DESCRIPTION OF THE TASK: Return every line of the material below verbatim, leaving each line unchanged.

RECORDS TO PROCESS:
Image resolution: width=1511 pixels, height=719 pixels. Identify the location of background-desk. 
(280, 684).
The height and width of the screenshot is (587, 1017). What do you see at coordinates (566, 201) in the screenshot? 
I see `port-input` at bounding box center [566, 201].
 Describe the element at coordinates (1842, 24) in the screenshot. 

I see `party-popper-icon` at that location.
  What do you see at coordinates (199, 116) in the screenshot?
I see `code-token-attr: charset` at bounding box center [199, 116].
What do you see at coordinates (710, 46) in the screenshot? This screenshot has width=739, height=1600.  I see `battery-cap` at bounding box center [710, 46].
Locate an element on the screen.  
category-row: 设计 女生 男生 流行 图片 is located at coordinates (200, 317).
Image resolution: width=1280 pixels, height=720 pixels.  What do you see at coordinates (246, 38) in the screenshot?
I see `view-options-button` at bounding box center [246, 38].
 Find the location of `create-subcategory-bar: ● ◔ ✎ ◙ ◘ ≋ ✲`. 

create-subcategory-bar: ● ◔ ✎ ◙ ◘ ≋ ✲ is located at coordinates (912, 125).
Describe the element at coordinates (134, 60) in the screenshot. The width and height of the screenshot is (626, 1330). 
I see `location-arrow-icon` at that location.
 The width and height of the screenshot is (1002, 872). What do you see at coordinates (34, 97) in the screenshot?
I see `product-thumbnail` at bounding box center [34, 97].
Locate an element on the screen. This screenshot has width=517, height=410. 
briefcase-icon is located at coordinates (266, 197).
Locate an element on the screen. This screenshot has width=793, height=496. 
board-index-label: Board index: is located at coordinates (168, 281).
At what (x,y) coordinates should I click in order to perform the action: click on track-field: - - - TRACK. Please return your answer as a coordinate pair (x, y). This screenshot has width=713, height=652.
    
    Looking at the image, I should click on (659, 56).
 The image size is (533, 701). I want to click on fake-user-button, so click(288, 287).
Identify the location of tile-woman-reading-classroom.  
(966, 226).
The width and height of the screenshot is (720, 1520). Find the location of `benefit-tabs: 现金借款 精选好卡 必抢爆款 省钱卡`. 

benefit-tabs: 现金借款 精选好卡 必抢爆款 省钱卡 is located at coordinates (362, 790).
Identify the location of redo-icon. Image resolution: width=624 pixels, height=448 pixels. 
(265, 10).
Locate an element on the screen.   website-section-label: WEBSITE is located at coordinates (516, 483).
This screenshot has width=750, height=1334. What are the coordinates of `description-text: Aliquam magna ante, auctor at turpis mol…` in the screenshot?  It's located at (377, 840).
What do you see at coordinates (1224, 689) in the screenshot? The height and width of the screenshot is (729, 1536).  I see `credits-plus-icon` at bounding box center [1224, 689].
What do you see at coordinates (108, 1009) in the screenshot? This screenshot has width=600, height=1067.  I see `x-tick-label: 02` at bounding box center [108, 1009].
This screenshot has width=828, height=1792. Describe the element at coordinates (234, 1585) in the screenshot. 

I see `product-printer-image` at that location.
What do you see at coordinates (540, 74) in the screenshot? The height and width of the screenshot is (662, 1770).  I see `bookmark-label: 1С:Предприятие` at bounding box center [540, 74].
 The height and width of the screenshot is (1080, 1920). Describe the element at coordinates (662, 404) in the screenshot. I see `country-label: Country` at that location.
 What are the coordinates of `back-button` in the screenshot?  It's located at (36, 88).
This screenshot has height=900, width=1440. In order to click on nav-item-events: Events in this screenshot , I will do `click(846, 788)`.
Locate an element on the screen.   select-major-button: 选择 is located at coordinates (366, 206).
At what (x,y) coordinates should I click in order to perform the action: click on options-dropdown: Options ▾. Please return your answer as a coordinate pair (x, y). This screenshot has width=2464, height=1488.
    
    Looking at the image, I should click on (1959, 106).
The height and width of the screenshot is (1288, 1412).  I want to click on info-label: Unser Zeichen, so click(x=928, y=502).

SOLUTION TO THE PROBLEM:
Image resolution: width=1511 pixels, height=719 pixels. Identify the location of background-desk. 
(280, 684).
The height and width of the screenshot is (587, 1017). What do you see at coordinates (566, 201) in the screenshot? 
I see `port-input` at bounding box center [566, 201].
 Describe the element at coordinates (1842, 24) in the screenshot. 

I see `party-popper-icon` at that location.
  What do you see at coordinates (199, 116) in the screenshot?
I see `code-token-attr: charset` at bounding box center [199, 116].
What do you see at coordinates (710, 46) in the screenshot? This screenshot has width=739, height=1600.  I see `battery-cap` at bounding box center [710, 46].
Locate an element on the screen.  
category-row: 设计 女生 男生 流行 图片 is located at coordinates (200, 317).
Image resolution: width=1280 pixels, height=720 pixels.  What do you see at coordinates (246, 38) in the screenshot?
I see `view-options-button` at bounding box center [246, 38].
 Find the location of `create-subcategory-bar: ● ◔ ✎ ◙ ◘ ≋ ✲`. 

create-subcategory-bar: ● ◔ ✎ ◙ ◘ ≋ ✲ is located at coordinates (912, 125).
Describe the element at coordinates (134, 60) in the screenshot. The width and height of the screenshot is (626, 1330). 
I see `location-arrow-icon` at that location.
 The width and height of the screenshot is (1002, 872). What do you see at coordinates (34, 97) in the screenshot?
I see `product-thumbnail` at bounding box center [34, 97].
Locate an element on the screen. This screenshot has width=517, height=410. 
briefcase-icon is located at coordinates (266, 197).
Locate an element on the screen. This screenshot has width=793, height=496. 
board-index-label: Board index: is located at coordinates (168, 281).
At what (x,y) coordinates should I click in order to perform the action: click on track-field: - - - TRACK. Please return your answer as a coordinate pair (x, y). This screenshot has width=713, height=652.
    
    Looking at the image, I should click on (659, 56).
 The image size is (533, 701). I want to click on fake-user-button, so click(288, 287).
Identify the location of tile-woman-reading-classroom.  
(966, 226).
The width and height of the screenshot is (720, 1520). Find the location of `benefit-tabs: 现金借款 精选好卡 必抢爆款 省钱卡`. 

benefit-tabs: 现金借款 精选好卡 必抢爆款 省钱卡 is located at coordinates (362, 790).
Identify the location of redo-icon. Image resolution: width=624 pixels, height=448 pixels. 
(265, 10).
Locate an element on the screen.   website-section-label: WEBSITE is located at coordinates (516, 483).
This screenshot has width=750, height=1334. What are the coordinates of `description-text: Aliquam magna ante, auctor at turpis mol…` in the screenshot?  It's located at (377, 840).
What do you see at coordinates (1224, 689) in the screenshot? The height and width of the screenshot is (729, 1536).  I see `credits-plus-icon` at bounding box center [1224, 689].
What do you see at coordinates (108, 1009) in the screenshot? This screenshot has width=600, height=1067.  I see `x-tick-label: 02` at bounding box center [108, 1009].
This screenshot has width=828, height=1792. Describe the element at coordinates (234, 1585) in the screenshot. 

I see `product-printer-image` at that location.
What do you see at coordinates (540, 74) in the screenshot? The height and width of the screenshot is (662, 1770).  I see `bookmark-label: 1С:Предприятие` at bounding box center [540, 74].
 The height and width of the screenshot is (1080, 1920). Describe the element at coordinates (662, 404) in the screenshot. I see `country-label: Country` at that location.
 What are the coordinates of `back-button` in the screenshot?  It's located at (36, 88).
This screenshot has height=900, width=1440. In order to click on nav-item-events: Events in this screenshot , I will do `click(846, 788)`.
Locate an element on the screen.   select-major-button: 选择 is located at coordinates (366, 206).
At what (x,y) coordinates should I click in order to perform the action: click on options-dropdown: Options ▾. Please return your answer as a coordinate pair (x, y). This screenshot has width=2464, height=1488.
    
    Looking at the image, I should click on (1959, 106).
The height and width of the screenshot is (1288, 1412).  I want to click on info-label: Unser Zeichen, so click(x=928, y=502).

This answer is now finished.